Abstract
Objectives
The aim of the study was to determine the frequency of contact sensitization in patients with lower extremity dermatitis.
Methods
Between the years 2001 and 2007, the authors investigated 462 patients (mean age 49.1 years, 196 men and 266 women) with the eczema/dermatitis localized on their lower extremities, including feet. The patients were investigated with epicutaneous tests of the European Standard Series and also with other special patch tests.
Results
The most frequent allergens were balsam of Peru, 44/462 (9.5%); wool alcohols, 41/462 (8.9%); nickel sulphate, 39/462 (8.4%); propolis, 35/462 (7.6%); fragrance mix, 34 (7.4%) and colophony, 29/462 (6.3%).
Conclusions
In patients with lower extremity dermatitis the frequency of contact sensitization is still high, and therefore investigation with epicutaneous tests should belong to the routine dermatological diagnostic procedure in these patients.
Keywords
Introduction
Lower extremity eczema/dermatitis is a rather common diagnosis in everyday practice for both dermatologists and general practitioners. The differential diagnosis involves various diseases of the eczema/dermatitis group such as stasis dermatitis (varicose eczema), microbial eczema, asteatotic dermatitis and irritant dermatitis; less often lower leg dermatitis could be the manifestation of atopic dermatitis. In the broader differential diagnosis, it is sometimes necessary to exclude other dermatoses such as pretibial myxedema, vasculitis, lichen ruber planus, superficial thrombophlebitis, phyto-photodermatitis, etc. Moreover, on the feet (soles) the dermatologist should also exclude inflamed mycosis, plantar pustulosis, hyperkeratotic or dyshidrotic eczema and others.

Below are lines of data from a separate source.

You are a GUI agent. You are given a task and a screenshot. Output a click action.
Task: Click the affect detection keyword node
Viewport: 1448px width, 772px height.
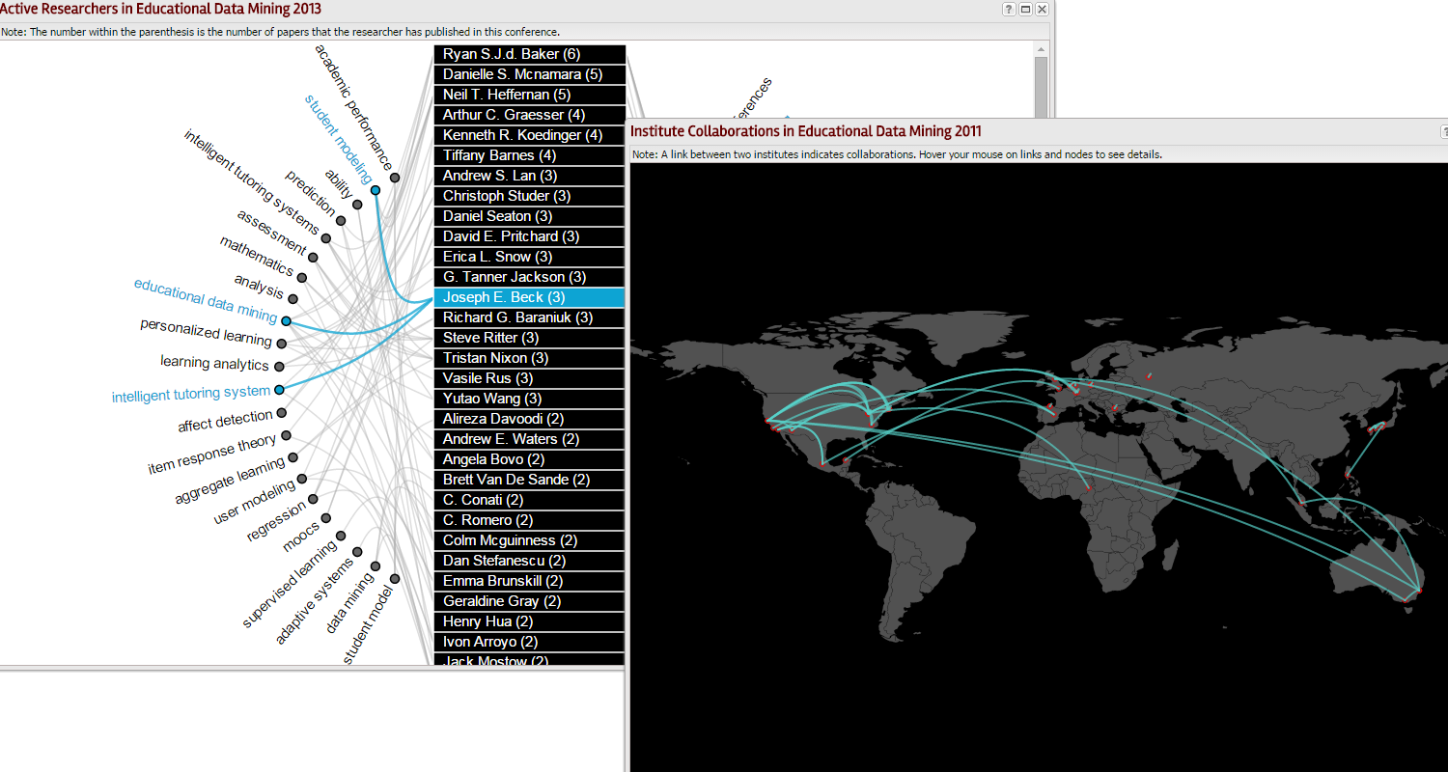(x=282, y=413)
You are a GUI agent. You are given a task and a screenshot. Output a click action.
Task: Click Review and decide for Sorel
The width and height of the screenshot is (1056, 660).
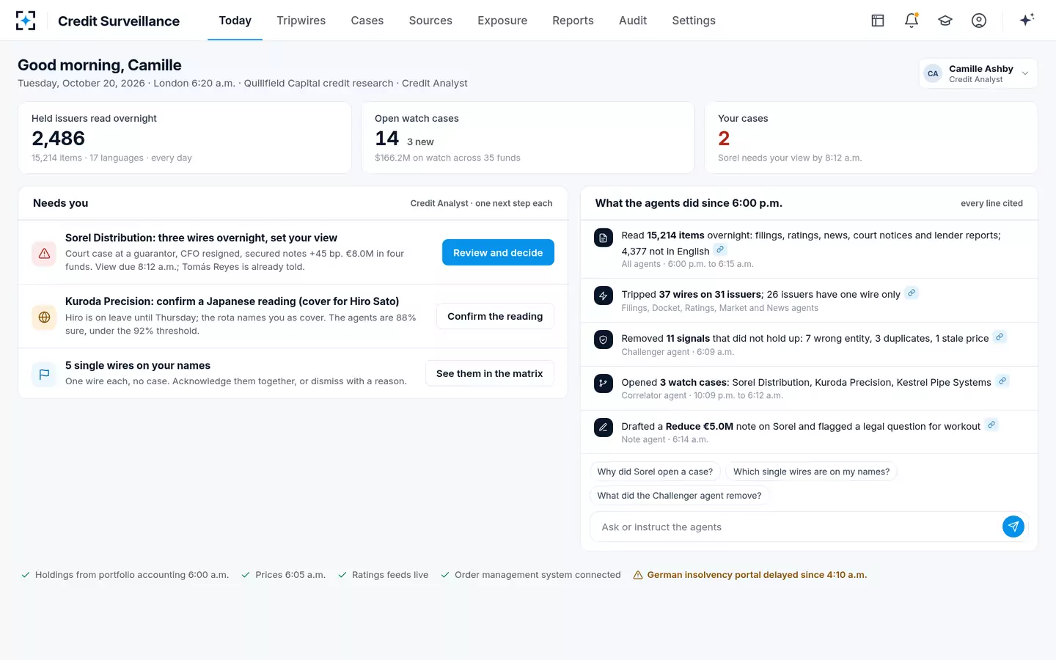click(498, 252)
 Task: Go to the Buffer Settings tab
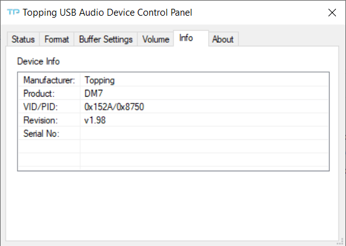pyautogui.click(x=106, y=40)
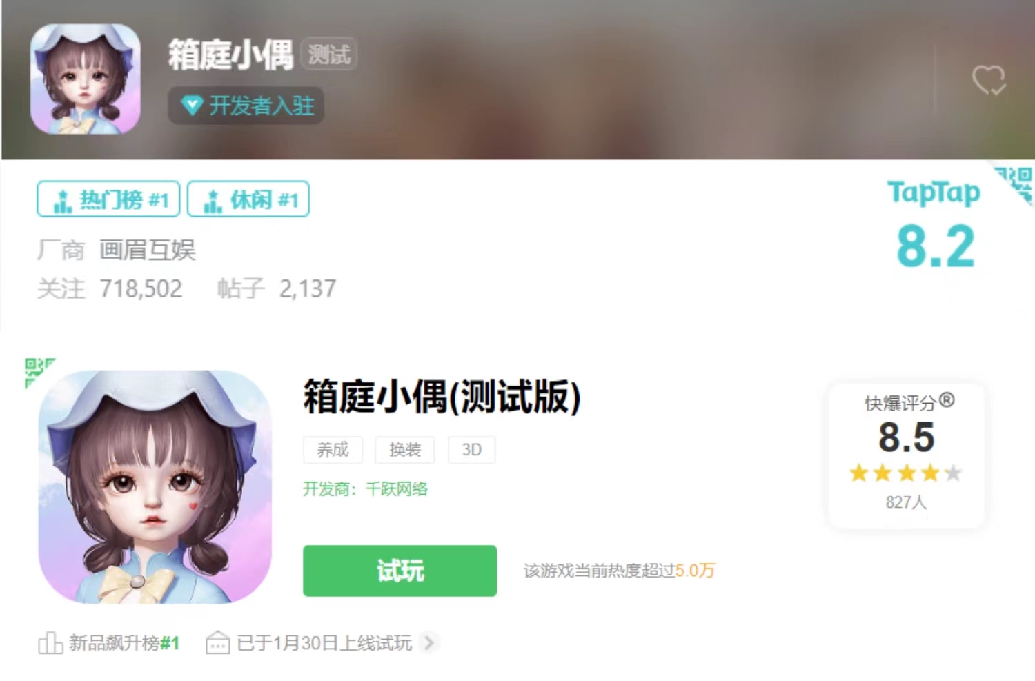Open the small doll game icon in header

86,79
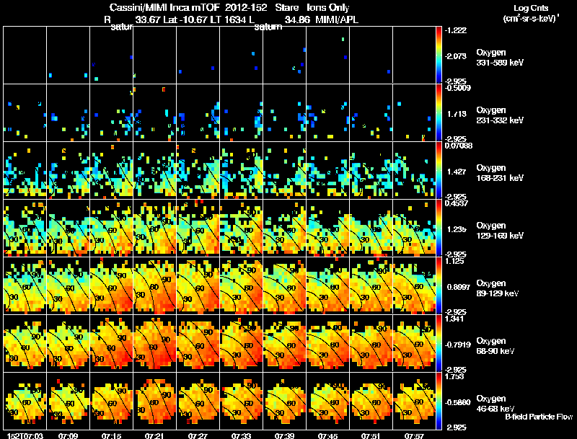Click the Oxygen 168-231 keV panel at 07:45
577x439 pixels.
pyautogui.click(x=328, y=170)
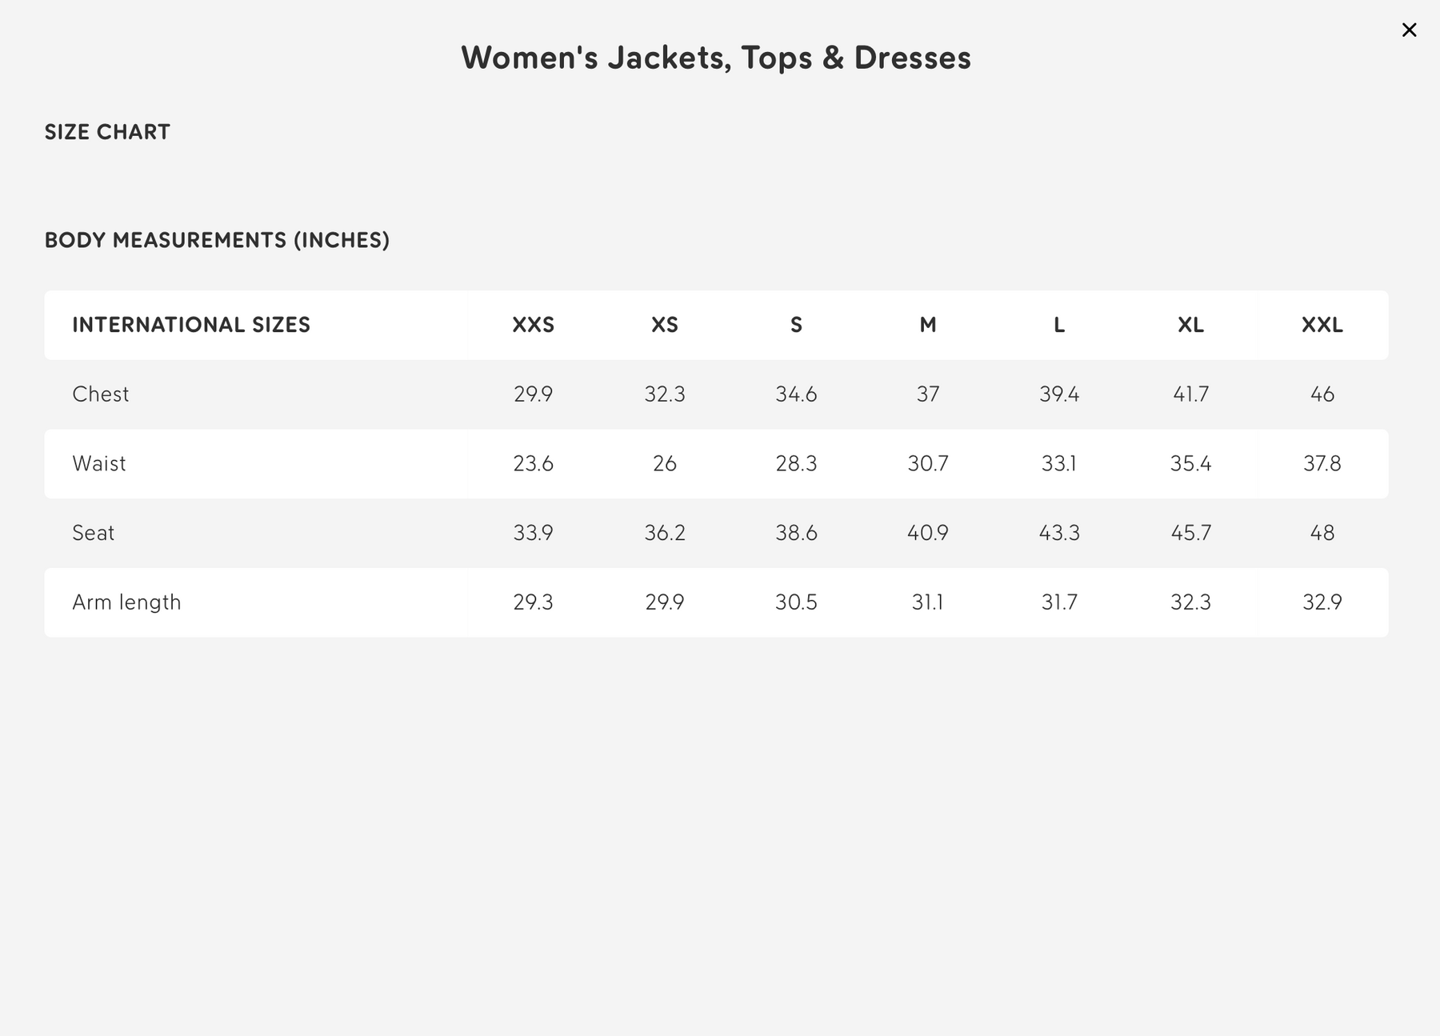Click the Seat row label
Screen dimensions: 1440x1036
[94, 533]
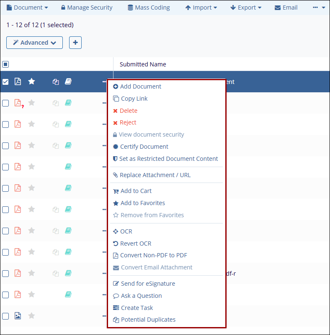Click the book icon in the selected row
The width and height of the screenshot is (330, 335).
[x=68, y=82]
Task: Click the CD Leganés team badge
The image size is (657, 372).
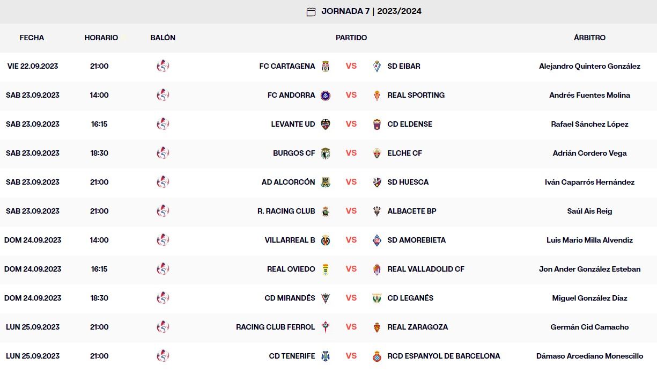Action: click(x=377, y=298)
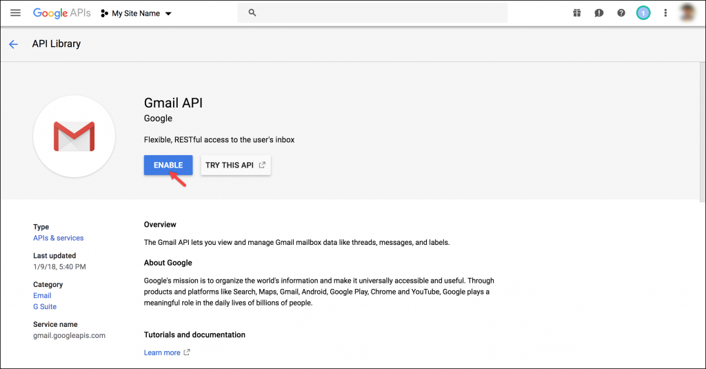The width and height of the screenshot is (706, 369).
Task: Expand the My Site Name project dropdown
Action: pos(137,13)
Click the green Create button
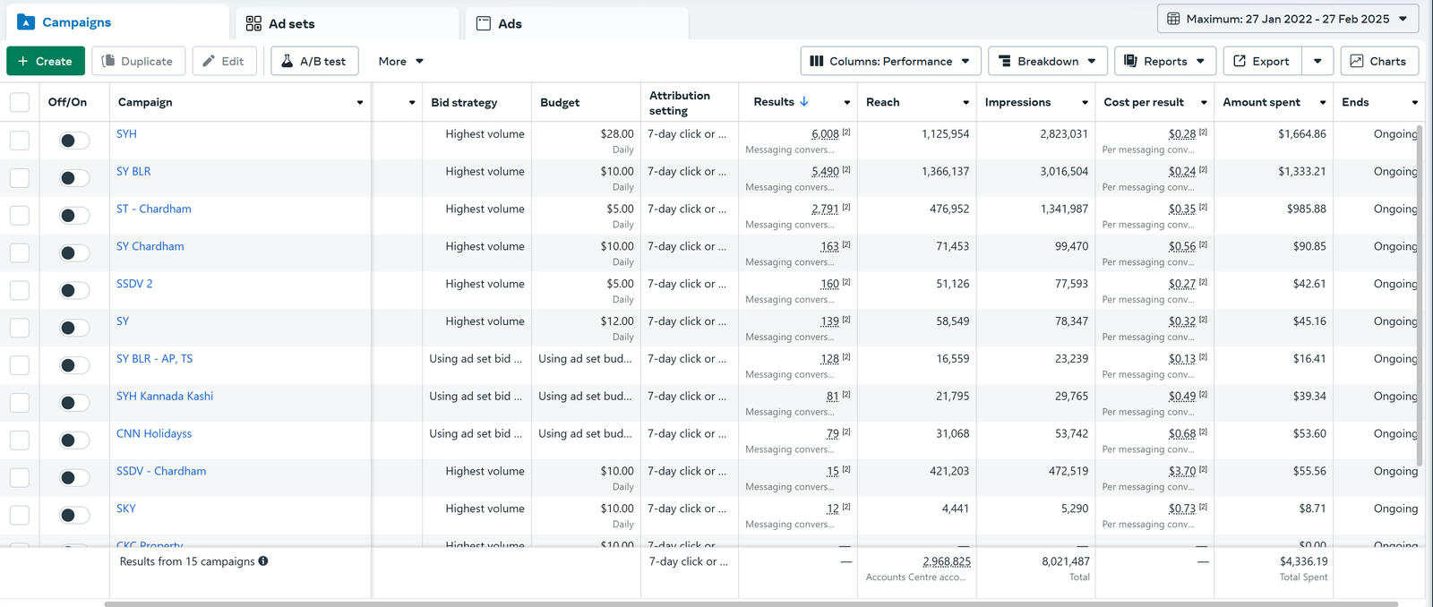 point(46,61)

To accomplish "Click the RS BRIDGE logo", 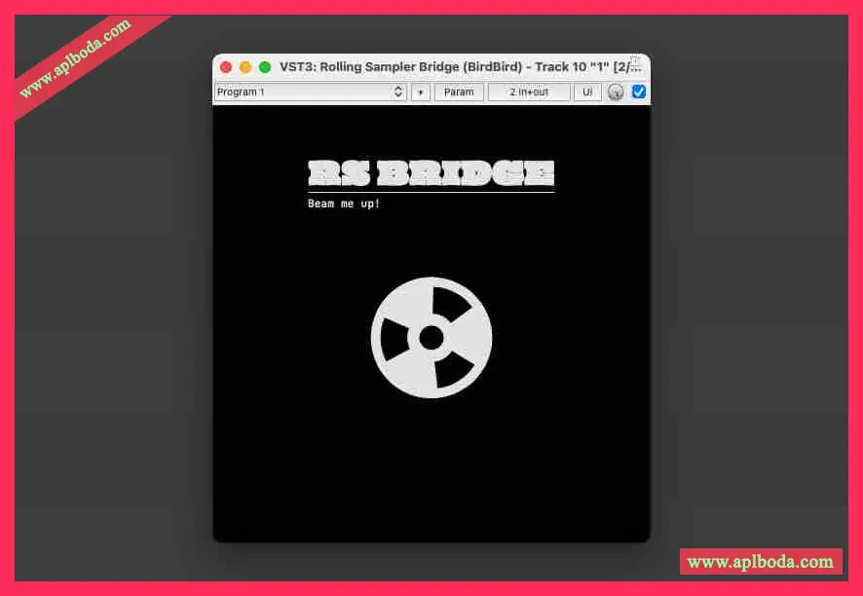I will (431, 173).
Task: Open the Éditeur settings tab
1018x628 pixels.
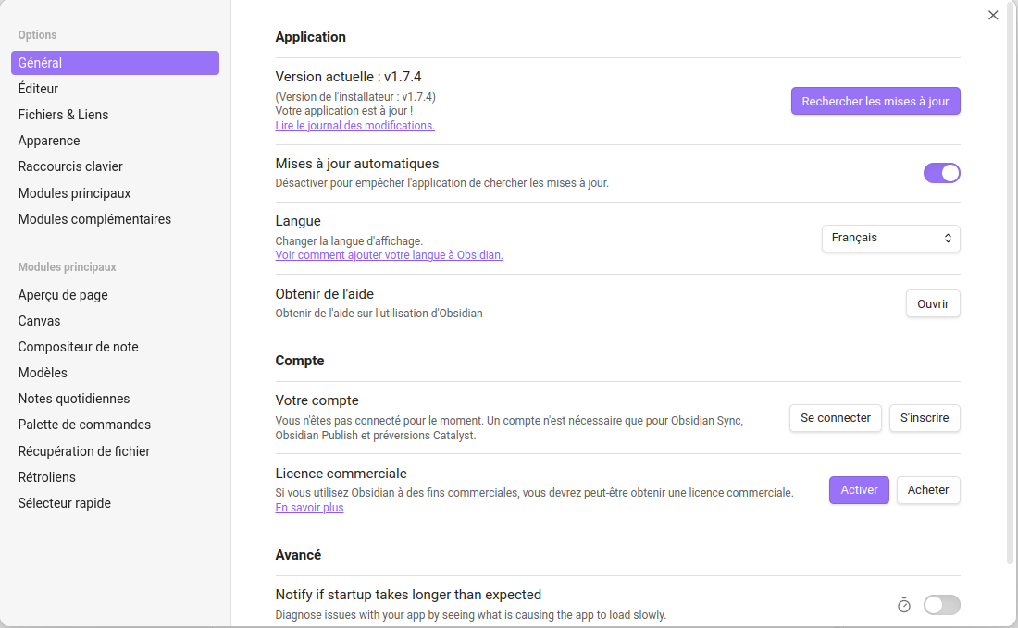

In each case of lower extremity dermatitis, every dermatologist must think of the possibility of contact sensitization. The occurrence of primary allergic contact dermatitis in this body region is relatively low. More commonly contact sensitization arises in the terrain of varicose dermatitis, inflamed interdigital mycosis or chronic leg ulcer.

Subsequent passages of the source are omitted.